Stored data entries:
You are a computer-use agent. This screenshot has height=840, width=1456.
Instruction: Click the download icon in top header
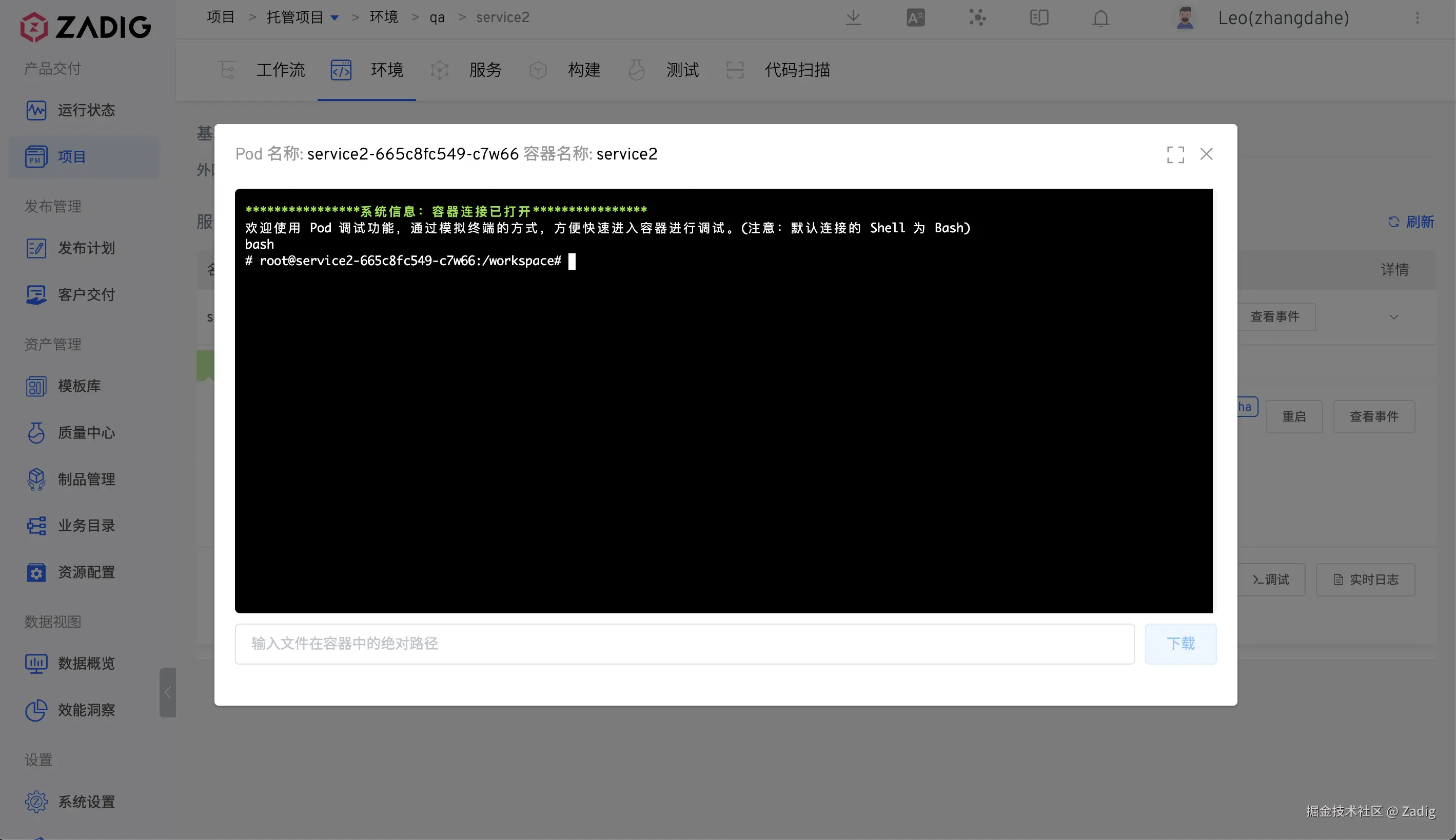tap(853, 18)
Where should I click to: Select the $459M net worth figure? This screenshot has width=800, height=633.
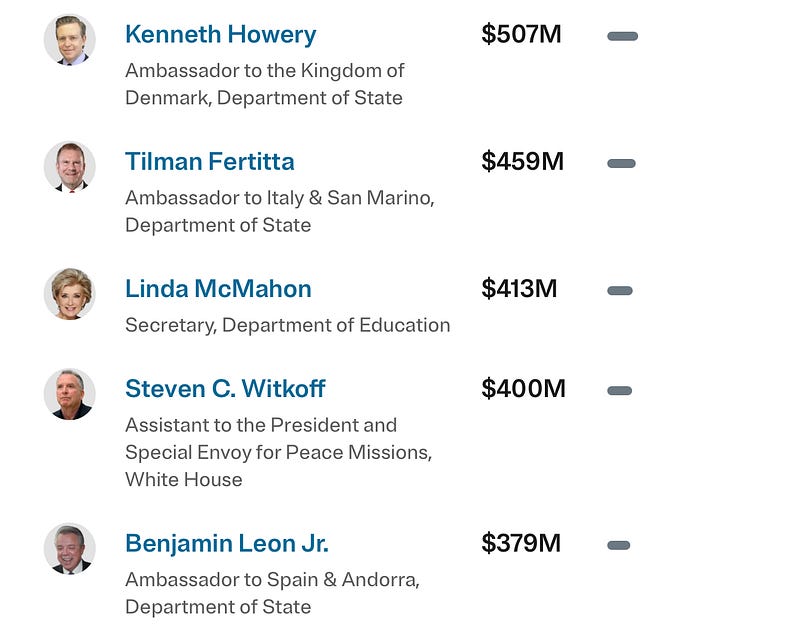click(x=523, y=161)
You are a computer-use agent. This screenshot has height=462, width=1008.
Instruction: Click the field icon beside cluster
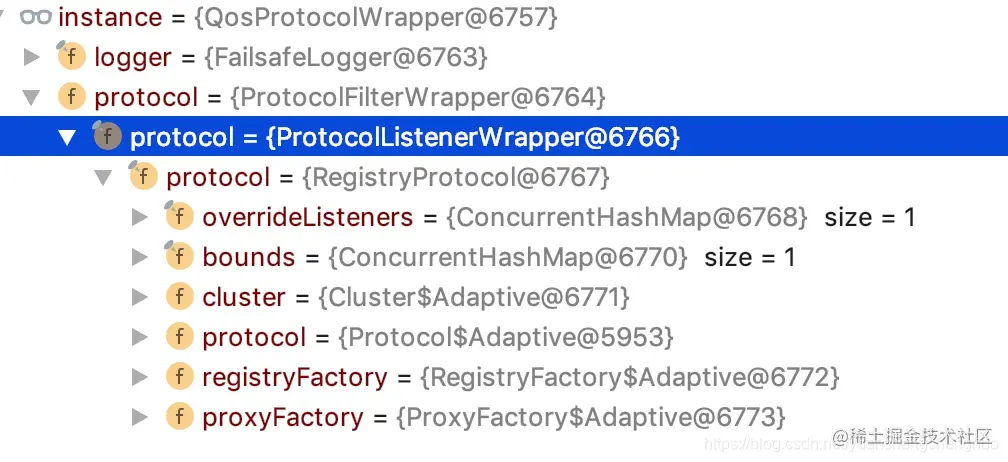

=== GIVEN TASK ===
Render every line of the material above as a JSON list of strings, one string per line, skipping blank lines and omitting the pictures.

=== WORKED SOLUTION ===
[
  "You are a computer-use agent. This screenshot has height=840, width=1456.",
  "Instruction: Click the download icon in top header",
  "tap(853, 18)",
  "Where should I click to: Select the $459M net worth figure? This screenshot has width=800, height=633.",
  "click(x=523, y=161)",
  "You are a computer-use agent. This screenshot has height=462, width=1008.",
  "Instruction: Click the field icon beside cluster"
]